Portugal não deve fazer esforços para reduzir o défice mais rapidamente, diz o ex-economista-chefe do Fundo Monetário Internacional, Olivier Blanchard, defendendo que não só essa consolidação traria poucos resultados para reduzir o nível de dívida pública, como até a podia aumentar em termos reais. Blanchard diz que o Governo podia até permitir a subida do défice público, desde que a despesa pública fosse usada para financiar reformas estruturais e para limpar o crédito malparado e recapitalizar os bancos.

Há dez anos, o francês que veio a tornar-se no economista chefe do FMI entre 2009 e 2015 – coincidindo com o resgate a Portugal -, foi convidado a fazer uma análise da economia portuguesa. Na altura, ainda antes de se conhecerem as crises que viriam a afetar a economia mundial pouco tempo depois, o cenário traçado foi negro: sem grande mudanças, havia poucas razões para estar otimista. Pela frente, a economia portuguesa teria um longo e doloroso processo de ajustamento.
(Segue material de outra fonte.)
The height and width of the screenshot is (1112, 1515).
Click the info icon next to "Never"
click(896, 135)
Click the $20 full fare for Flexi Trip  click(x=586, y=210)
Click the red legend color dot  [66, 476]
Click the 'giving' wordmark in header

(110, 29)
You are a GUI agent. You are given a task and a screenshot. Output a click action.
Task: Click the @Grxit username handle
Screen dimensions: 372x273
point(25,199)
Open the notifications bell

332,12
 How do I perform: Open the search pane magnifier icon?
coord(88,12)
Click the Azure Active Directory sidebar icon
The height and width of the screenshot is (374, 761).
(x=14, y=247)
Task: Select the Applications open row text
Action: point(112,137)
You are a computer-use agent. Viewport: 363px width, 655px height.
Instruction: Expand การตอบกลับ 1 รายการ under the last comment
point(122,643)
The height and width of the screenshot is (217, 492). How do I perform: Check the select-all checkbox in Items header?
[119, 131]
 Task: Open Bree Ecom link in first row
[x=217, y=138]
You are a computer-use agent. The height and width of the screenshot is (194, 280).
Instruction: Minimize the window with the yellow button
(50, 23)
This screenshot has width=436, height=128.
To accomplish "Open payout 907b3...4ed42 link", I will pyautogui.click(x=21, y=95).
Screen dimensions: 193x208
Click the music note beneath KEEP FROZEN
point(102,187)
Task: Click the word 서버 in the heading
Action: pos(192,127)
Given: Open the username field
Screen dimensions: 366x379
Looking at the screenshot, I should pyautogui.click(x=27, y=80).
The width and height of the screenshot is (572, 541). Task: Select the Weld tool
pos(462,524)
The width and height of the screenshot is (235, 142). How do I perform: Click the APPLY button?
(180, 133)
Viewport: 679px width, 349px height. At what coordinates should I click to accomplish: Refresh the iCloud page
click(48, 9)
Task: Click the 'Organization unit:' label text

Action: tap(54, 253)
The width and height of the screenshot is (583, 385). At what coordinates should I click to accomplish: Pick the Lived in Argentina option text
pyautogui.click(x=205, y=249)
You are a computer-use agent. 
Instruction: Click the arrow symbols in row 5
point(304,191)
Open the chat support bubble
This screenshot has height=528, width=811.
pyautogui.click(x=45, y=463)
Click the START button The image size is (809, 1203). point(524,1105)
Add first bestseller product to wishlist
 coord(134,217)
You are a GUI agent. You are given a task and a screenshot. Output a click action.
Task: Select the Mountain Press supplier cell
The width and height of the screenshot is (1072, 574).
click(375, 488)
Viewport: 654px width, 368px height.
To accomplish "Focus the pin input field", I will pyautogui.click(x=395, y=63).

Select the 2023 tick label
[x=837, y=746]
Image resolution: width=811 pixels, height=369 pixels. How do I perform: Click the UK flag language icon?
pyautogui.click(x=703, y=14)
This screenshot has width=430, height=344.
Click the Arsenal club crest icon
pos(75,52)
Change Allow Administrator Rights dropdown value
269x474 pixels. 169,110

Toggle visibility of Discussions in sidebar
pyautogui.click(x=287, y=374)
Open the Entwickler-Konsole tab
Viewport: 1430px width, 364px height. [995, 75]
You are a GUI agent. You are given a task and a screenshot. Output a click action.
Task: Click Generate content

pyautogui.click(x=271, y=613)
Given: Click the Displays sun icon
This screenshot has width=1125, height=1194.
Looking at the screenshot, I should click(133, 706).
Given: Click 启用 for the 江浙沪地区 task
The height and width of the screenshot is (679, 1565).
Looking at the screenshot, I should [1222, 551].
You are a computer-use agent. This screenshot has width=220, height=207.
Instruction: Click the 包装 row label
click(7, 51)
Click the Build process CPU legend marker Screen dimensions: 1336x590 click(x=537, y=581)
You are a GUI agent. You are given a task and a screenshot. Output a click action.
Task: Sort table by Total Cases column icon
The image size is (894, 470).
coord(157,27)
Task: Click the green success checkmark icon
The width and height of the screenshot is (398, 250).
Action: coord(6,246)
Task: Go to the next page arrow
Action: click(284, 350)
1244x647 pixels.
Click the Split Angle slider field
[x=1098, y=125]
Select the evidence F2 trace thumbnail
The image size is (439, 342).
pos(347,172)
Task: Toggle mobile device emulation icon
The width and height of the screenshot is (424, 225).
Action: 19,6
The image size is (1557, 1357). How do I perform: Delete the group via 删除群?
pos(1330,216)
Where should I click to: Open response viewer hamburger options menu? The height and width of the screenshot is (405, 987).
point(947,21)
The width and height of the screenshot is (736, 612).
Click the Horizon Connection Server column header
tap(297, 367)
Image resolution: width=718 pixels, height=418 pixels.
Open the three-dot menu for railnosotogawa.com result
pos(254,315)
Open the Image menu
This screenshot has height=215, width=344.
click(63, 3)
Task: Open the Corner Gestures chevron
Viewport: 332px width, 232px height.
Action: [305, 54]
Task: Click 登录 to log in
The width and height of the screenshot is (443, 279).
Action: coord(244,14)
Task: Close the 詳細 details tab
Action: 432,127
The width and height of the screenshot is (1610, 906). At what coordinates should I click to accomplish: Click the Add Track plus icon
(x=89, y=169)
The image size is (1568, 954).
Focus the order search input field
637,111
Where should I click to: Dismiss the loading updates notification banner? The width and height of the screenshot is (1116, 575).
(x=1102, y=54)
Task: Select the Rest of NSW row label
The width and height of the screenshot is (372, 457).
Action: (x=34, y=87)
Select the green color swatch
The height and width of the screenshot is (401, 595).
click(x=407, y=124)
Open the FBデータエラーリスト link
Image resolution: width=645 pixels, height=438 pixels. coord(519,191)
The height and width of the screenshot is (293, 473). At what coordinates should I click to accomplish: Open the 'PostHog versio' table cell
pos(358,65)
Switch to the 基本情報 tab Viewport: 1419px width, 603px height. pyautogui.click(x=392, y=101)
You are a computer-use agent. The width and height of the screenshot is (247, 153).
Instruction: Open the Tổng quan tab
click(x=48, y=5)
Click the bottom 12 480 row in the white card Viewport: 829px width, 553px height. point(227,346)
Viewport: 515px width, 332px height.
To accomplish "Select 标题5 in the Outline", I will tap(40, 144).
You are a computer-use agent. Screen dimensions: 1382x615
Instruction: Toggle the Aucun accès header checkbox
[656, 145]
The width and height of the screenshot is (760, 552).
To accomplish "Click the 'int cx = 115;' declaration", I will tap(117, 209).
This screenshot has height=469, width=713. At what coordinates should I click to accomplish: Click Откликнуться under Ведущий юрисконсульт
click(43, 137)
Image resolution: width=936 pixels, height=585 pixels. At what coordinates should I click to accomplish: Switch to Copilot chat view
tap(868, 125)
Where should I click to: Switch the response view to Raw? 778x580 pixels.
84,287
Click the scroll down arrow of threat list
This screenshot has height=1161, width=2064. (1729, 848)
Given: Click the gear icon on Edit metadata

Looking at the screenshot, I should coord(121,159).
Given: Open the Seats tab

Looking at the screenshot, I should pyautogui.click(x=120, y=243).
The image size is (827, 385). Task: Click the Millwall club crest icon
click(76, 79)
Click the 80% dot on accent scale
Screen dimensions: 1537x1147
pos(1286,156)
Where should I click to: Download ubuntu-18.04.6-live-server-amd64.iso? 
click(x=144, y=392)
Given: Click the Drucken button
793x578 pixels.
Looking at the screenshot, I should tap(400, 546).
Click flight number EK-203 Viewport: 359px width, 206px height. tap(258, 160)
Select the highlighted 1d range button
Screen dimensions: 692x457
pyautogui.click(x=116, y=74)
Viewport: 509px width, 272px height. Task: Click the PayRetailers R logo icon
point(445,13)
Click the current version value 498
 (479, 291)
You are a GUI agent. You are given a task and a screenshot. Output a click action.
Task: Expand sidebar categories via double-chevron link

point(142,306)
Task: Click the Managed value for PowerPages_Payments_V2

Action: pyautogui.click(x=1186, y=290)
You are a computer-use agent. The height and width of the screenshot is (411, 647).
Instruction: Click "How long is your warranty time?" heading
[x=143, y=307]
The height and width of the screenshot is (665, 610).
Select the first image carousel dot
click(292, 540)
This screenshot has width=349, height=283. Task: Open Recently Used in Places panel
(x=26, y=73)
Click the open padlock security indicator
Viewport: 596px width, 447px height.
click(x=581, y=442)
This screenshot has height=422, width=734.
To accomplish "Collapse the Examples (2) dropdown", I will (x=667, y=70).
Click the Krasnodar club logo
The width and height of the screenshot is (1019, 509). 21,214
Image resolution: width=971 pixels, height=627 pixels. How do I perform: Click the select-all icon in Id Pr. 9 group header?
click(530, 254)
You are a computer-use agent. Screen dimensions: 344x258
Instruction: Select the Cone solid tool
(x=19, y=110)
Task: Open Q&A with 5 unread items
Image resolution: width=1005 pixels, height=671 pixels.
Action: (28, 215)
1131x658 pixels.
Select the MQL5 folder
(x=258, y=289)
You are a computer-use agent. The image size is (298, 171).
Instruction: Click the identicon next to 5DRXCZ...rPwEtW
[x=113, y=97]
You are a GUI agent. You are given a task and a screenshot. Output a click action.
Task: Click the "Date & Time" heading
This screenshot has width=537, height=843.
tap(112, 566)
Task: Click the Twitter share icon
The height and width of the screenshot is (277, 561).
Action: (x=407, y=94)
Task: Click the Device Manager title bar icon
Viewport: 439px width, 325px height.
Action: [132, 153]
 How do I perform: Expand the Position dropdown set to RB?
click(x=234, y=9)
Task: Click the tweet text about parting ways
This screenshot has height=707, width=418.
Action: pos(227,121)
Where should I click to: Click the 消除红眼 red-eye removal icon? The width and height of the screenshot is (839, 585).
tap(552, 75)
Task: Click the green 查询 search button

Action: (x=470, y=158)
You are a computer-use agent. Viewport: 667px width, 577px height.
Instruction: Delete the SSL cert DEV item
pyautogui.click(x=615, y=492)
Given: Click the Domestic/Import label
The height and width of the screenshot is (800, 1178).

Dez anos depois, duas crises, um resgate e um longo e doloroso ajustamento depois, Olivier Blanchard, agora em parceria com o economista do Banco de Portugal Pedro Portugal, voltaram a analisar a economia portuguesa e, apesar de o diagnóstico não ser muito diferente, sugerem agora uma abordagem completamente oposta à seguida nos últimos anos, inclusivamente a sugerida pelo FMI da qual próprio Blanchard foi uma parte fundamental.

De acordo com os dois economistas, Portugal está a crescer muito abaixo do seu potencial e, em termos reais, muito pouco. Precisa de crescer muito mais para que o efeito faça descer a dívida pública e para que o desemprego baixe mais depressa.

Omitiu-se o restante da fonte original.